I recently watched the documentary “Jiro Dreams of Sushi.” It’s a great film (available on Netflix). Beautifully shot, well-constructed, nicely edited. I highly recommend it for anyone who loves sushi, Japanese culture, and/or people who take craft seriously. It’s the story of an elderly man –Jiro– who runs what the film presents as THE preeminent sushi restaurant in Tokyo. The documentary examins his methods, philosophies, and work ethic.
Here are some takeaways regarding craft:
Make Craft Intentional
Jiro’s goal, from the very beginning, is not to be the best sushi chef in Tokyo, but to make each dish he served better than the last. To make it better. He constantly fine tunes his practices, strategies, buying decisions, preparations, and menu. He thinks about new sushi recipes all the time. So much so that ideas for better sushi appear in his dreams.
The correlation is simple. Never arrive. Choose to learn with the avarice of an amateur. Never assume you are a pretty good writer, or even the best writer in your circle. Strive for unattainable perfection in the enth degree. Edit, reedit. Reinvision. Rewrite. Reinvent.
I don’t think this means you need to wait for your writing to be Nobel Prize worthy before you publish anything. Just that your desire to be better knows no bounds. Make your writing craft the subject and beneficiary of innumerable experiments and improvements. Never finish with that.
Develop Your Palette
There’s a sequence in the documentary where Jiro expounds on the importance of smell and taste to a chef. He explains that in order to create amazing sushi, you must eat amazing food, to develop your palette to appreciate nuances in flavor, to pay attention to the way things taste. You can only do this by eating good food. He says, “If your customer’s palette is more advanced than your own, how will you ever impress them when they walk into your restaurant?”
Watch what you read. Seriously. Dig deep to find the gems that sting your heart and woo your soul. The ones with immaculate description, dialogue, and dénouements. Quit reading crap. Stretch yourself a little. Read stuff that’s challenging. The classics are a good place to start. Not because they’re old. Because they’ve survived. Hundreds of generations of human beings have given the nod for these things to be passed on to their kids. You can’t shrug that off as irrelevant.
You should also expand your horizons a bit. You know, look outside your genre ghetto. You might be surprised by what’s out there. Some of it’s pretty good. That’s the point. Stick to the good stuff.
Take the Time it Takes
Jiro was pretty old when they made the documentary. 85, I believe? His son, who’s in his sixties, is still waiting in the wings to take over the family restaurant. Still waiting. Learning. Absorbing the last ounces of knowledge the master has to offer. This stuff takes time.

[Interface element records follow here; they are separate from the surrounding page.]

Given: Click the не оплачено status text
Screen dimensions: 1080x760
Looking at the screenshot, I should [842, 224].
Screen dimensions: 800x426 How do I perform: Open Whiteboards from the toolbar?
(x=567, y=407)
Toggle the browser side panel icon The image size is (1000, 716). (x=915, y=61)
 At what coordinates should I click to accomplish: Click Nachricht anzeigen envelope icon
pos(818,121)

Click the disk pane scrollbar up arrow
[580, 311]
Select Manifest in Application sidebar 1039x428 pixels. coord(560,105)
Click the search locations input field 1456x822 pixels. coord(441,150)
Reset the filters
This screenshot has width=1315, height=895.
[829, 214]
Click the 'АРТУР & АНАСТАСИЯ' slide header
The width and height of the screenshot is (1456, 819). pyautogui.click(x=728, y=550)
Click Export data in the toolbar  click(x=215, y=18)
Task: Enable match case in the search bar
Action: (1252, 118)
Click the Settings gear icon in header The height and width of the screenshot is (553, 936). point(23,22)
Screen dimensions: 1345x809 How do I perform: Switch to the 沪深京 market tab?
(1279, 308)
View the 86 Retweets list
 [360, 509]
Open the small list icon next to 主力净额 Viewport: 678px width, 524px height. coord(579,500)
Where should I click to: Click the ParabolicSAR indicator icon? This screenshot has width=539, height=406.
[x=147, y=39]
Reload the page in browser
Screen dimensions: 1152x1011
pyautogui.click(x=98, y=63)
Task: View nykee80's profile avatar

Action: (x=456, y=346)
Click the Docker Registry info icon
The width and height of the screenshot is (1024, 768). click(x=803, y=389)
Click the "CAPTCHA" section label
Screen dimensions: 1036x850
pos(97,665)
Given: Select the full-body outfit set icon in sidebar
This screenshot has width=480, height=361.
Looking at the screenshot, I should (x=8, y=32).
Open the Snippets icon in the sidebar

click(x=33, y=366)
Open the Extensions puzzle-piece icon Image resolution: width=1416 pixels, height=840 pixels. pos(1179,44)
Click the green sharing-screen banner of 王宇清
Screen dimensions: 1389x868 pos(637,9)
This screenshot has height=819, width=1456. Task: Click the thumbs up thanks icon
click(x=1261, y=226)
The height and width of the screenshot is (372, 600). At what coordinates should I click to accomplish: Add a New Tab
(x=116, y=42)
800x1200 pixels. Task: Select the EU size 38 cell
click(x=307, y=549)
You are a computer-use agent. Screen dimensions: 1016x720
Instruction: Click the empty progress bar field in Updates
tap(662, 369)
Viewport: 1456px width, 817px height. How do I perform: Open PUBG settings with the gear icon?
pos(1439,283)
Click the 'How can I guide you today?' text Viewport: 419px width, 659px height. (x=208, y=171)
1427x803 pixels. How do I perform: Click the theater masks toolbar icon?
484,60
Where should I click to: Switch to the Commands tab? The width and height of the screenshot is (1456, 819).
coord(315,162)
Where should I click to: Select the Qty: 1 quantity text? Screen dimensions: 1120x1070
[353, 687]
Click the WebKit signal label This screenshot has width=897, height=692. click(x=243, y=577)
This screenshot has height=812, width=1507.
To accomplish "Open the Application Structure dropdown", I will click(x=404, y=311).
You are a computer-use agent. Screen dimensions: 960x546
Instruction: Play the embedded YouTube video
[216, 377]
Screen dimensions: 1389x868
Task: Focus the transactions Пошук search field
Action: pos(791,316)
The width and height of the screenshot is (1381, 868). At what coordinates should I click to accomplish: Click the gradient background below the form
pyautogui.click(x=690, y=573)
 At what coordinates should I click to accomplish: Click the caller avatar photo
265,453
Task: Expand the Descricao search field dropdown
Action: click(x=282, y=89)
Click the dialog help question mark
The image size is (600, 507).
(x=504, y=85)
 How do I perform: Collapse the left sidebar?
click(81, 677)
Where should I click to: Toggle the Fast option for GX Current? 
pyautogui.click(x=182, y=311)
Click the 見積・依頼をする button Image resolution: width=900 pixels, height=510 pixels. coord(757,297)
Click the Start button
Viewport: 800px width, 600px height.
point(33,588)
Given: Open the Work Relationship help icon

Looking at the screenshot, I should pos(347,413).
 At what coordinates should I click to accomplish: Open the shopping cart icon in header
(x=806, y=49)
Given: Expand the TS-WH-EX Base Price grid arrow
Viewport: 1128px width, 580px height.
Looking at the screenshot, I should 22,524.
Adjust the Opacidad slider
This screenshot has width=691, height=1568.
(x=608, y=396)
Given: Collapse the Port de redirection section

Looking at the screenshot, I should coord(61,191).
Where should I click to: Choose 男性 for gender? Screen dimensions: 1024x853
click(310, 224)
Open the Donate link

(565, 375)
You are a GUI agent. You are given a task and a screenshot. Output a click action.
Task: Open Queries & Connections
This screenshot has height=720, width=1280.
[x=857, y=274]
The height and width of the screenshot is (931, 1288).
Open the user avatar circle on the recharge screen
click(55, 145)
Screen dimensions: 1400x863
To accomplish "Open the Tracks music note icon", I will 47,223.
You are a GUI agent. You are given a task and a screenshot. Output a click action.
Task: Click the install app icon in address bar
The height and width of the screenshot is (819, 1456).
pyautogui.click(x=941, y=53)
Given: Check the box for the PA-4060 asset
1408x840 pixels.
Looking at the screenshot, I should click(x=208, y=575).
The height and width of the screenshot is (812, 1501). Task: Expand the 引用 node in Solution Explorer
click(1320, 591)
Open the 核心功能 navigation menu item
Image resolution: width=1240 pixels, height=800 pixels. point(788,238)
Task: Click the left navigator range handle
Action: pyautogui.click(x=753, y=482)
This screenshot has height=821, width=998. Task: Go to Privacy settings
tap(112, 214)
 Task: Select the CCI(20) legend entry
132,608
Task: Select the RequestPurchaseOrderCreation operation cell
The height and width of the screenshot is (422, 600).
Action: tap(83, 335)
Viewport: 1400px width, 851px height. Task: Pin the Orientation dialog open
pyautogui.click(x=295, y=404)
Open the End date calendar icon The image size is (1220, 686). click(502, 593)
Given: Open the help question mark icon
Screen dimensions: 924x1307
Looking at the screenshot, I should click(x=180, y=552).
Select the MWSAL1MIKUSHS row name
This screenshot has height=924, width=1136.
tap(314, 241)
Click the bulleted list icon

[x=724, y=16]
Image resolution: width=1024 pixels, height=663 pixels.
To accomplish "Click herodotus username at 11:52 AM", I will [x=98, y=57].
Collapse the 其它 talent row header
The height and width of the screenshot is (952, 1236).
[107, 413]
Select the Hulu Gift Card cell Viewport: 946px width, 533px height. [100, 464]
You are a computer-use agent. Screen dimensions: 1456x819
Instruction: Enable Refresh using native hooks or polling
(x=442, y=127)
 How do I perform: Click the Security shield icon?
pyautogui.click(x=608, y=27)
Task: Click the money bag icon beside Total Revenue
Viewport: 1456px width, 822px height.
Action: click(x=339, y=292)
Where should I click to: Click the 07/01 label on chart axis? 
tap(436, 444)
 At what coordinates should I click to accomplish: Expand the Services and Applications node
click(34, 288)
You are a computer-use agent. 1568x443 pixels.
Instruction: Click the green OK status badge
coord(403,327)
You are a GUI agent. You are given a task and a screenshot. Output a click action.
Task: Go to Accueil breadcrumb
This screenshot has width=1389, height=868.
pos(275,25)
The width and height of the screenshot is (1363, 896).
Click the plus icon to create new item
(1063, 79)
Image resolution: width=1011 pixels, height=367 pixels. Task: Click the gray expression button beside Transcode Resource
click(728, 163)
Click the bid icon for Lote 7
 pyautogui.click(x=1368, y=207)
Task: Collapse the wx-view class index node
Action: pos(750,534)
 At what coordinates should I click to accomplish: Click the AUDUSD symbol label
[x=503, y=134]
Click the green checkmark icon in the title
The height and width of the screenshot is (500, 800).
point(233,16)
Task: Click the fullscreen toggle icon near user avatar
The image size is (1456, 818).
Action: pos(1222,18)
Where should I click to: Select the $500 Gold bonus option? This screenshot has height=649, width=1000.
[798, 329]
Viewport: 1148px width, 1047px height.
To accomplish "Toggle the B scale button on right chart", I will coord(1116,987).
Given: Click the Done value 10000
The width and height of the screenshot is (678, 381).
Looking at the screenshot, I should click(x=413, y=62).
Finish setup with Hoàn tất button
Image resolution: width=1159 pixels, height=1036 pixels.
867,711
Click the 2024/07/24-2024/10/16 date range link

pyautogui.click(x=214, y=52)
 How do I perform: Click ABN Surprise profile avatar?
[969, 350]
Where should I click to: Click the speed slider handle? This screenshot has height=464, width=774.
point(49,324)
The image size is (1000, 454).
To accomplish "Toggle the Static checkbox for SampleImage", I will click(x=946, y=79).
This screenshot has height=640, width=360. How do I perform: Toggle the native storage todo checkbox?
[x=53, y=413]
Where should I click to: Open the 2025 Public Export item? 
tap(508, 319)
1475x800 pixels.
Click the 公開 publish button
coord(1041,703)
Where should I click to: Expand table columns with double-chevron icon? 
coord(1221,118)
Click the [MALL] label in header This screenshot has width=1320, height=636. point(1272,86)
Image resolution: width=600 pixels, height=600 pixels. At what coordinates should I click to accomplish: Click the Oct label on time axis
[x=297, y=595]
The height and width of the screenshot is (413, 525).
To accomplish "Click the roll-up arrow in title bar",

It takes 10 years minimum for an apprentice to work his way from the back of the house ringing out towels to preparing sushi for customers. Millions of failed sushis go in the trash before the novice’s work is deemed good enough for Jiro’s name and reputation to ride on it.
That’s how you get better. When people shout you down. When you get another rejection letter. When no one shares your articles. While you could waste these opportunities blaming the audience who doesn’t understand your genius, your time will be better spent in reflection. It’s a chance for you to reexamine your work, find what you’re doing poorly, and improve.
It takes dedication to improve your craft. It takes a teachable attitude. It takes patience. It takes time.